PROMPT:
Copy each line below that contains "will".

(Collected data entries)
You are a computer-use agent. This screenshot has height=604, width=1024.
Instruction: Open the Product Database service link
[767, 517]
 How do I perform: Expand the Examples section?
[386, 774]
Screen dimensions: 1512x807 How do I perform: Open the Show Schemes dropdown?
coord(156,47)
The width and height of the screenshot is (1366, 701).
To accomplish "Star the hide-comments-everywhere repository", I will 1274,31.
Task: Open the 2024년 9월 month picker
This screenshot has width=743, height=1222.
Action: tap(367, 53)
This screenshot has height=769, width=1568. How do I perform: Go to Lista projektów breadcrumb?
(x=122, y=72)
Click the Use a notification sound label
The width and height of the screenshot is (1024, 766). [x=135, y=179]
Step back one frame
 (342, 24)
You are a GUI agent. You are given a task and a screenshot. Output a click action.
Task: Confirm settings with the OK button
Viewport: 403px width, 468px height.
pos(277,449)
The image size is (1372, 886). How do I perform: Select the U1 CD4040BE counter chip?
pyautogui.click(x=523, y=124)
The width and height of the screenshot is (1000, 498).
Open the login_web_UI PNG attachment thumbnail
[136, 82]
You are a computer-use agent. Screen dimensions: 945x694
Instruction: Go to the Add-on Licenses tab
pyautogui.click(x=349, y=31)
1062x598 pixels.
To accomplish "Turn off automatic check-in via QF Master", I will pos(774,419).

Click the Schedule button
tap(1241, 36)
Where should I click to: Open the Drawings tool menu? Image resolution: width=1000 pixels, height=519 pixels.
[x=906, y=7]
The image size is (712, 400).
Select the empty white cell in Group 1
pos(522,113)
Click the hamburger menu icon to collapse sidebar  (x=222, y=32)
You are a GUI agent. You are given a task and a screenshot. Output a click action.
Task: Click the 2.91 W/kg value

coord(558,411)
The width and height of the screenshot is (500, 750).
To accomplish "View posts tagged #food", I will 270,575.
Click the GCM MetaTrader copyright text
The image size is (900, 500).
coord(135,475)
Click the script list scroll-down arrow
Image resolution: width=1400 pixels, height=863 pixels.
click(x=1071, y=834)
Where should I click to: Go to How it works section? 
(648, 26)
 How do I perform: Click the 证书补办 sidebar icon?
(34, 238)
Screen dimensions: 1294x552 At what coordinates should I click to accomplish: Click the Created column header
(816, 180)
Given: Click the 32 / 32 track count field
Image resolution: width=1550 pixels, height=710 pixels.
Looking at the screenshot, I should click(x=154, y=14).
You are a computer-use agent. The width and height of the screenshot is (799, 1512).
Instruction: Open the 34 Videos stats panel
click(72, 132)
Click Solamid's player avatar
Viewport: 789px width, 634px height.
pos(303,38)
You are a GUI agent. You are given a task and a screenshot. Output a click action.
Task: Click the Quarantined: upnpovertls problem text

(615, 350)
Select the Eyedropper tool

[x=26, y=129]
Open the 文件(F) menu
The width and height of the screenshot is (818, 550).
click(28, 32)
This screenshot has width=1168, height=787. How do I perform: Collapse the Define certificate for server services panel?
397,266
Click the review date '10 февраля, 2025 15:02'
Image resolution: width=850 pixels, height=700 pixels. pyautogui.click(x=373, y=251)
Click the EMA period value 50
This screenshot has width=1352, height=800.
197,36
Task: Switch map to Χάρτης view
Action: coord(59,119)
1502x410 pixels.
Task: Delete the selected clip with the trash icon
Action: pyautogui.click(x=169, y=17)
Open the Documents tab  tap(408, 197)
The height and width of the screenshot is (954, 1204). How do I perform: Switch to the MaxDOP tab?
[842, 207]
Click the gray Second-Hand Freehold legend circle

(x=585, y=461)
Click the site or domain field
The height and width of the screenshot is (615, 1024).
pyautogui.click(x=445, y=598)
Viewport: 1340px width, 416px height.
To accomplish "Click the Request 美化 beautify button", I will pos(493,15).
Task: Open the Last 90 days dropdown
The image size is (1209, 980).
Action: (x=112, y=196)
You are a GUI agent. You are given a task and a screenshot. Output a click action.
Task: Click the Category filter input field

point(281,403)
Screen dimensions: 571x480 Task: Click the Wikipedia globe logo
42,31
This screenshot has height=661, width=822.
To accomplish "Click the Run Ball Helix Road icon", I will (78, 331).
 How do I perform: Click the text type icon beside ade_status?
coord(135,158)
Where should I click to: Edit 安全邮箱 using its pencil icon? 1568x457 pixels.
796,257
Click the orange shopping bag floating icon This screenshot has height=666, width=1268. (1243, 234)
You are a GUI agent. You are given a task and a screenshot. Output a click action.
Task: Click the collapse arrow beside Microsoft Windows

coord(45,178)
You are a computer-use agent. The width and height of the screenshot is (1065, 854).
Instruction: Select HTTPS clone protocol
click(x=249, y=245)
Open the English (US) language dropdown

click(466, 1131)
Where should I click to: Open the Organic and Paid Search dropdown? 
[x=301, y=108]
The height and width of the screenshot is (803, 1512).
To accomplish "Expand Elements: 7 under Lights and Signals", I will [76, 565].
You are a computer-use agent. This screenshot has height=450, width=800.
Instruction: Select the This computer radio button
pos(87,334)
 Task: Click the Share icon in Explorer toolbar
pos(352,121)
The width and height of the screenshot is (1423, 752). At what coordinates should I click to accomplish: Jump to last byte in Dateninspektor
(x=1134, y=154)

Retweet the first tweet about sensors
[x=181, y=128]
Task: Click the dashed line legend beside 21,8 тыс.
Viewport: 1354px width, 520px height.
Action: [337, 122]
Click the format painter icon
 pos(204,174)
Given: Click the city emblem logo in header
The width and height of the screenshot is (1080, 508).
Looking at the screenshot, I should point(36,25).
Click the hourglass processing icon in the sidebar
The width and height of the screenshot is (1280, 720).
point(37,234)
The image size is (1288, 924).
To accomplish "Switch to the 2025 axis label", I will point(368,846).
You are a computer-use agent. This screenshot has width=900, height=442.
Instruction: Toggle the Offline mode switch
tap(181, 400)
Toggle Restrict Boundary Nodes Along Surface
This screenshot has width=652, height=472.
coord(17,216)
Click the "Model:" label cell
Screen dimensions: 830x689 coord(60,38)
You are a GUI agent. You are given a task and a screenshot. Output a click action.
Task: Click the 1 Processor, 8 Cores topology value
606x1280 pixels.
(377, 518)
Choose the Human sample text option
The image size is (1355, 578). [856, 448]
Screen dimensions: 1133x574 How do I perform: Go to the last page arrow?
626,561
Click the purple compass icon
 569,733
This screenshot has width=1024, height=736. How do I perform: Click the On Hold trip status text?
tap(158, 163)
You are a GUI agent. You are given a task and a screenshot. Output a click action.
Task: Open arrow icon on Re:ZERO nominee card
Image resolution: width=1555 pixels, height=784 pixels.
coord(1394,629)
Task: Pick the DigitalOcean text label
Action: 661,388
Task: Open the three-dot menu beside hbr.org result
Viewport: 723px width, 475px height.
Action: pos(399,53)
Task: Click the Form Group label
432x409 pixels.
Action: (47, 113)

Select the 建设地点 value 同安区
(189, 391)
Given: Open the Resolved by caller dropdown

SOLUTION TO THE EXERCISE:
To accomplish "Star the hide-comments-everywhere repository", I will 1274,31.
To accomplish "Turn off automatic check-in via QF Master", I will pos(774,419).
To accomplish "View posts tagged #food", I will 270,575.
To accomplish "Click the Request 美化 beautify button", I will pos(493,15).
To accomplish "Click the Run Ball Helix Road icon", I will (78, 331).
To accomplish "Expand Elements: 7 under Lights and Signals", I will [76, 565].
To accomplish "Switch to the 2025 axis label", I will point(368,846).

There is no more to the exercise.